How to freeze layers using trainer?

Hey,

I am trying to figure out how to freeze layers of a model and read that I had to use

for param in model.base_model.parameters():
    param.requires_grad = False

if I wanted to freeze the encoder of a pretrained MLM for example. But how do I use this with the Trainer?
I tried the following:

from transformers import BertTokenizer, BertForMaskedLM. LineByLineTextDataset, DataCollatorForLanguageModeling, Trainer, TrainingArguments
model = BertForMaskedLM.from_pretrained('bert-base-uncased')
tokenizer = BertTokenizer.from_pretrained('bert-base-uncased')

for param in model.base_model.parameters():
    param.requires_grad = False

dataset = LineByLineTextDataset(
    tokenizer=tokenizer,
    file_path=in_path,
    block_size=512,
)

data_collator = DataCollatorForLanguageModeling(
    tokenizer=tokenizer, mlm=True, mlm_probability=0.15
)

training_args = TrainingArguments(
    output_dir=out_path,
    overwrite_output_dir=True,
    num_train_epochs=25,
    per_device_train_batch_size=48,
    save_steps=500,
    save_total_limit=2,
    seed=1
)

trainer = Trainer(
    model=model,
    args=training_args,
    data_collator=data_collator,
    train_dataset=dataset
)

trainer.train()

If the encoder was frozen I would expect it to produce the same outputs as a fresh instance of the pretrained encoder, but it doesn’t:

model_fresh = BertForMaskedLM.from_pretrained('bert-base-uncased')
inputs = tokenizer("This is a boring test sentence", return_tensors="pt")
torch.all(model.bert(**inputs)[0].eq(model_fresh.bert(**inputs)[0]))
--> tensor(false)

So I must be doing somethin wrong here, I guess the Trainer is reseting the requires_grad attribute and I have to overwrite it somehow after I instanciated the trainer?

Thanks in advance!
Johannes

1 Like

Looking at the source code of BertForMaskedLM, the base model is the “bert” attribute, not the “base_model” attribute. So if you want to freeze the parameters of the base model before training, you should type

for param in model.bert.parameters():
    param.requires_grad = False

instead.

@nielsr base_model is an attribute that will work on all the PreTraineModel (to make it easy to access the encoder in a generic fashion) :slight_smile:

The Trainer puts your model into training mode, so your difference might simply come from that (there are dropouts in the model). You should check if putting it back in eval mode solves your problem.

2 Likes

@sgugger oh didn’t know that, I learn every day!

1 Like

OMG! This is so obvious and I cant believe I didn’t realize that. Will test and report! Thanks :slight_smile:

@sgugger model.eval() should have done the trick, right? I am afraid the results still don’t match :frowning:

You should inspect the weights to see where they difer then. Trainer will not change the requires_grad value of your parameters.

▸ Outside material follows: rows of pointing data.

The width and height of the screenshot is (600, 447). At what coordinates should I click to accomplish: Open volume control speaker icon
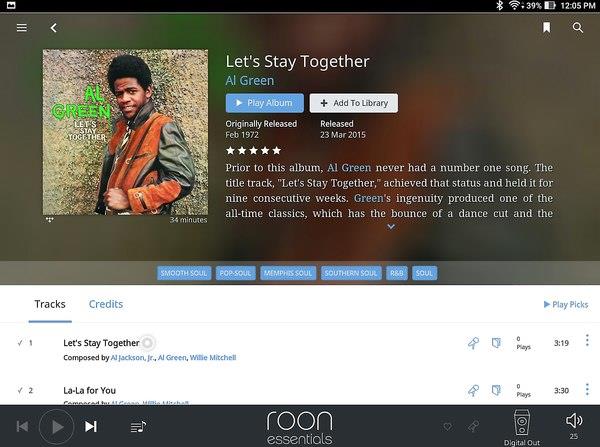coord(574,421)
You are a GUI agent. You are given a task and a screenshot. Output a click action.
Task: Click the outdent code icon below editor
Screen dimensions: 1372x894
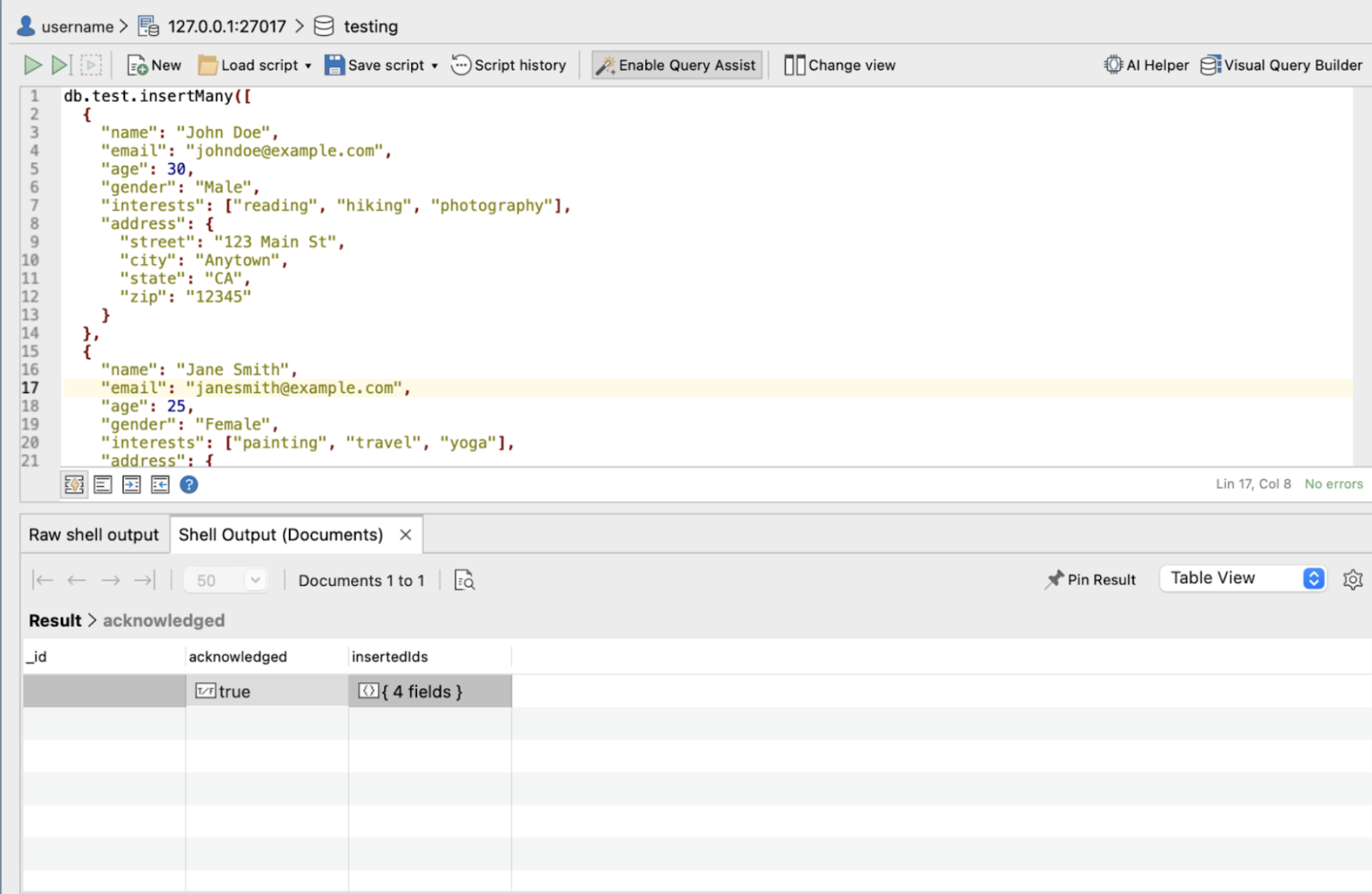pyautogui.click(x=160, y=485)
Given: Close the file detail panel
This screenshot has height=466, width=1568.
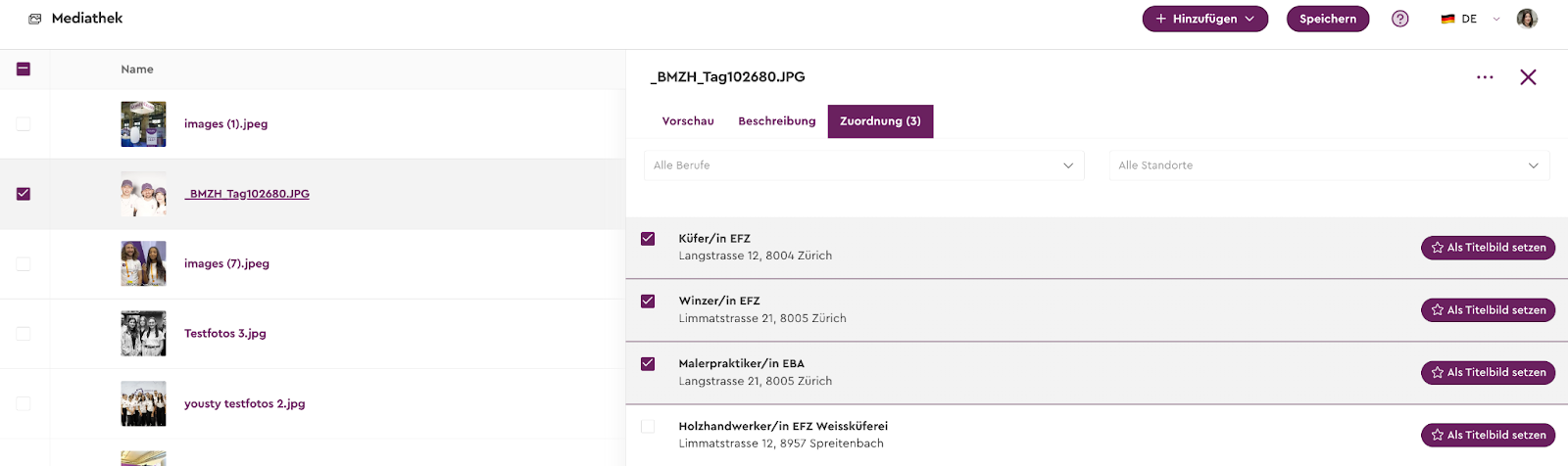Looking at the screenshot, I should tap(1528, 77).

@sgugger Thanks, that was important to know for me so I knew I had to be the one screwing up somewhere else and I did somehow manage that :smile:

Hi,

I tried your code, but I am getting this error:

AttributeError: 'RobertaForMaskedLM' object has no attribute 'bert'

Hey,

yeah, this is because you are using roberta instead of bert, therefore it uses .roberta to store the encoder. I believe there is some model independant keyword like “base_model” or something, but I dont know right now (im on vacation, but maybe you can try or google it). Hope that helps!

Best
Johannes

Sorry, answered per mail, sgugger literary provided the base_model keyword in this thread, so there you go :wink: